Príncipe William inicia visita Palestina e se reúne com Abbas

Depois de se reunir com o primeiro-ministro israelense, o príncipe fez a primeira viagem de integrante da família real britânica à Palestina

Ramala – O príncipe William do Reino Unido começou nesta quarta-feira sua visita à Palestina com uma reunião em Ramala com o presidente Mahmoud Abbas, após uma curta passagem em Israel, na primeira viagem oficial de um integrante da Casa Real britânica desde o fim de seu protetorado sobre a região em 1948.

O neto de Elizabeth II foi recebido na Muqata (palácio presidencial) e deve participar de vários encontros culturais e oficiais após sua reunião com Abbas, entre eles assistir a um espetáculo de Dabke, a dança tradicional palestina.

“Estamos emocionados que o príncipe William comece sua visita histórica aos territórios palestinos ocupados hoje”, informou o consulado britânico em Jerusalém, que ontem qualificou a visita de “momento histórico”.
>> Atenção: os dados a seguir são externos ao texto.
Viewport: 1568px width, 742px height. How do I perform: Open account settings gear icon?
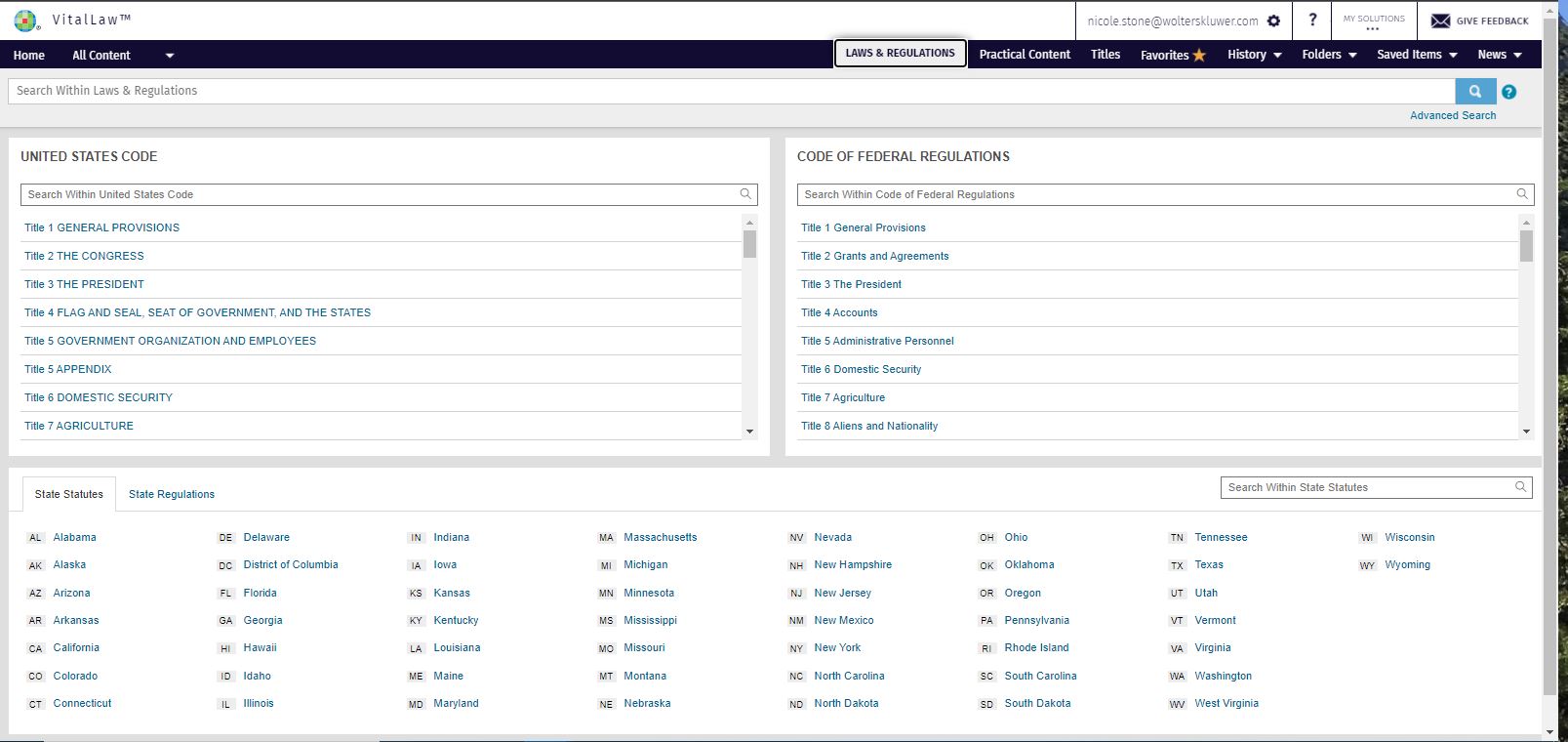pyautogui.click(x=1273, y=21)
A terminologia usada na agenda da Casa Real britânica – que considera a visita que o príncipe fará amanhã a Jerusalém Oriental como parte de sua viagem aos “territórios palestinos ocupados”, como a maior parte da comunidade internacional denomina essa parte da cidade, gerou controvérsia entre algumas figuras da política israelense.

Ontem, o duque de Cambridge se reuniu em Jerusalém com o primeiro-ministro israelense, Benjamin Netanyahu, e o presidente, Reuven Rivlin, em encontros que estiveram marcados pelo rígido protocolo e o tom cordial.

Em sua reunião com Rivlin, este lhe pediu que transmitisse uma mensagem a Abbas para que palestinos e israelenses voltem a buscar juntos a paz.

Hoje, William realizou os últimos compromissos de sua agenda israelense em Tel Aviv, onde se encontrou com a cantora ganhadora do Eurovision 2018, Netta Barzilay, com quem passeou e conversou por alguns minutos pelo centro da cidade, e visitou um centro cultural onde se encontrou com jovens ativistas.

Ontem à noite, o príncipe foi recebido na embaixada do Reino Unido em Ramat Gan, na região de Tel Aviv, em um jantar ao qual compareceram cerca de 400 pessoas, incluídos líderes políticos israelenses, entre eles Netanyahu.